── Dataset excerpts ──

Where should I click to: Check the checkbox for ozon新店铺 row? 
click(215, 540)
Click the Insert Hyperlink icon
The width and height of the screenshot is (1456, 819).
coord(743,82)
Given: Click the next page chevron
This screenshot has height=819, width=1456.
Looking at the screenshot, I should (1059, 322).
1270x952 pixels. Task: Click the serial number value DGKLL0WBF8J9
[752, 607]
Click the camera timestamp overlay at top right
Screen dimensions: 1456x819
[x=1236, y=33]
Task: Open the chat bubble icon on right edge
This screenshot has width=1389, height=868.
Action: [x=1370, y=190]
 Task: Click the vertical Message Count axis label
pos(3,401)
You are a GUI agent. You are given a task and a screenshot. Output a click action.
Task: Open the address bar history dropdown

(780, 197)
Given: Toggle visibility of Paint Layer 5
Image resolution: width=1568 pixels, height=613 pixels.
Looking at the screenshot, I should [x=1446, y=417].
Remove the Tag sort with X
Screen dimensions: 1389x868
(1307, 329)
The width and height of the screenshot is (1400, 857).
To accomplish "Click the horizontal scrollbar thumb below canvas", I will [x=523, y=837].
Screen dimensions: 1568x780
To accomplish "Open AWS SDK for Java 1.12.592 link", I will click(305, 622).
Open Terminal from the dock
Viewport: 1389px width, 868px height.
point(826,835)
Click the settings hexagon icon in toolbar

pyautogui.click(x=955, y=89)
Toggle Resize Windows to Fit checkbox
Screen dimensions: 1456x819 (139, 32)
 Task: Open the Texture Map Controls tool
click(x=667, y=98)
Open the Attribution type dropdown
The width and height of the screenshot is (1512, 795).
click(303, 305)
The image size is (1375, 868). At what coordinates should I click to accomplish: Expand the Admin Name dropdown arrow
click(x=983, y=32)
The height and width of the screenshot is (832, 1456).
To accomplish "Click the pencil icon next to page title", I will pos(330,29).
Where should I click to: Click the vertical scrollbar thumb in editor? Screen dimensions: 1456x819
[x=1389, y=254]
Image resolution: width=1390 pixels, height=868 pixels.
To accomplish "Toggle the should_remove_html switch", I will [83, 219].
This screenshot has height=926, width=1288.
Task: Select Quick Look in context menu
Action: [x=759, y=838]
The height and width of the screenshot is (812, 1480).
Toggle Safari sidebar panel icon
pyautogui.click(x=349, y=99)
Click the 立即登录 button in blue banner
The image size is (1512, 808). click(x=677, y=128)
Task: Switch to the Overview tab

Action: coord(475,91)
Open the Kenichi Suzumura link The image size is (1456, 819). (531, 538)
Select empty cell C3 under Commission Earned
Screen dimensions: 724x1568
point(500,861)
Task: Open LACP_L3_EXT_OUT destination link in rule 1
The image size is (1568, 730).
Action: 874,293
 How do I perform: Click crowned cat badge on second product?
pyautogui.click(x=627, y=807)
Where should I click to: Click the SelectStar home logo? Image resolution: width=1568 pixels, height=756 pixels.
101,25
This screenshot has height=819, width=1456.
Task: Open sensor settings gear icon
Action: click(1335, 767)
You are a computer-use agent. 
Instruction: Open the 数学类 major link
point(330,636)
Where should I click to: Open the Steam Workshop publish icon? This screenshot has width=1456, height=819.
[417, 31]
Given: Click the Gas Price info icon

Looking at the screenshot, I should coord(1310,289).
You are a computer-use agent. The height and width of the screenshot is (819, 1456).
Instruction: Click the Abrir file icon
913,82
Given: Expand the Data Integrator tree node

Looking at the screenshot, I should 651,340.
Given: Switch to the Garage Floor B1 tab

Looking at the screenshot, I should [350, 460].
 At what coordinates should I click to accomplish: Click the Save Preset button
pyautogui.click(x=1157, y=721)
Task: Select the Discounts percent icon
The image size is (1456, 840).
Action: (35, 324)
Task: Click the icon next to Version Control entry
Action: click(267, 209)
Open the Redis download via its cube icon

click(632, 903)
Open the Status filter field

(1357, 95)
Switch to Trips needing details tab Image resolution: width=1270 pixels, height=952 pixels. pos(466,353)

───

# Goal of the exercise:
Copy all the records above precisely.

# Result for this task:
Where should I click to: Check the checkbox for ozon新店铺 row? 
click(215, 540)
Click the Insert Hyperlink icon
The width and height of the screenshot is (1456, 819).
coord(743,82)
Given: Click the next page chevron
This screenshot has height=819, width=1456.
Looking at the screenshot, I should (1059, 322).
1270x952 pixels. Task: Click the serial number value DGKLL0WBF8J9
[752, 607]
Click the camera timestamp overlay at top right
Screen dimensions: 1456x819
[x=1236, y=33]
Task: Open the chat bubble icon on right edge
This screenshot has width=1389, height=868.
Action: [x=1370, y=190]
 Task: Click the vertical Message Count axis label
pos(3,401)
You are a GUI agent. You are given a task and a screenshot. Output a click action.
Task: Open the address bar history dropdown

(780, 197)
Given: Toggle visibility of Paint Layer 5
Image resolution: width=1568 pixels, height=613 pixels.
Looking at the screenshot, I should [x=1446, y=417].
Remove the Tag sort with X
Screen dimensions: 1389x868
(1307, 329)
The width and height of the screenshot is (1400, 857).
To accomplish "Click the horizontal scrollbar thumb below canvas", I will [x=523, y=837].
Screen dimensions: 1568x780
To accomplish "Open AWS SDK for Java 1.12.592 link", I will click(305, 622).
Open Terminal from the dock
Viewport: 1389px width, 868px height.
point(826,835)
Click the settings hexagon icon in toolbar

pyautogui.click(x=955, y=89)
Toggle Resize Windows to Fit checkbox
Screen dimensions: 1456x819 (139, 32)
 Task: Open the Texture Map Controls tool
click(x=667, y=98)
Open the Attribution type dropdown
The width and height of the screenshot is (1512, 795).
click(303, 305)
The image size is (1375, 868). At what coordinates should I click to accomplish: Expand the Admin Name dropdown arrow
click(x=983, y=32)
The height and width of the screenshot is (832, 1456).
To accomplish "Click the pencil icon next to page title", I will pos(330,29).
Where should I click to: Click the vertical scrollbar thumb in editor? Screen dimensions: 1456x819
[x=1389, y=254]
Image resolution: width=1390 pixels, height=868 pixels.
To accomplish "Toggle the should_remove_html switch", I will [83, 219].
This screenshot has height=926, width=1288.
Task: Select Quick Look in context menu
Action: [x=759, y=838]
The height and width of the screenshot is (812, 1480).
Toggle Safari sidebar panel icon
pyautogui.click(x=349, y=99)
Click the 立即登录 button in blue banner
The image size is (1512, 808). click(x=677, y=128)
Task: Switch to the Overview tab

Action: coord(475,91)
Open the Kenichi Suzumura link The image size is (1456, 819). (531, 538)
Select empty cell C3 under Commission Earned
Screen dimensions: 724x1568
point(500,861)
Task: Open LACP_L3_EXT_OUT destination link in rule 1
The image size is (1568, 730).
Action: 874,293
 How do I perform: Click crowned cat badge on second product?
pyautogui.click(x=627, y=807)
Where should I click to: Click the SelectStar home logo? Image resolution: width=1568 pixels, height=756 pixels.
101,25
This screenshot has height=819, width=1456.
Task: Open sensor settings gear icon
Action: click(1335, 767)
You are a computer-use agent. 
Instruction: Open the 数学类 major link
point(330,636)
Where should I click to: Open the Steam Workshop publish icon? This screenshot has width=1456, height=819.
[417, 31]
Given: Click the Gas Price info icon

Looking at the screenshot, I should coord(1310,289).
You are a computer-use agent. The height and width of the screenshot is (819, 1456).
Instruction: Click the Abrir file icon
913,82
Given: Expand the Data Integrator tree node

Looking at the screenshot, I should 651,340.
Given: Switch to the Garage Floor B1 tab

Looking at the screenshot, I should [350, 460].
 At what coordinates should I click to accomplish: Click the Save Preset button
pyautogui.click(x=1157, y=721)
Task: Select the Discounts percent icon
The image size is (1456, 840).
Action: (35, 324)
Task: Click the icon next to Version Control entry
Action: click(267, 209)
Open the Redis download via its cube icon

click(632, 903)
Open the Status filter field

(1357, 95)
Switch to Trips needing details tab Image resolution: width=1270 pixels, height=952 pixels. pos(466,353)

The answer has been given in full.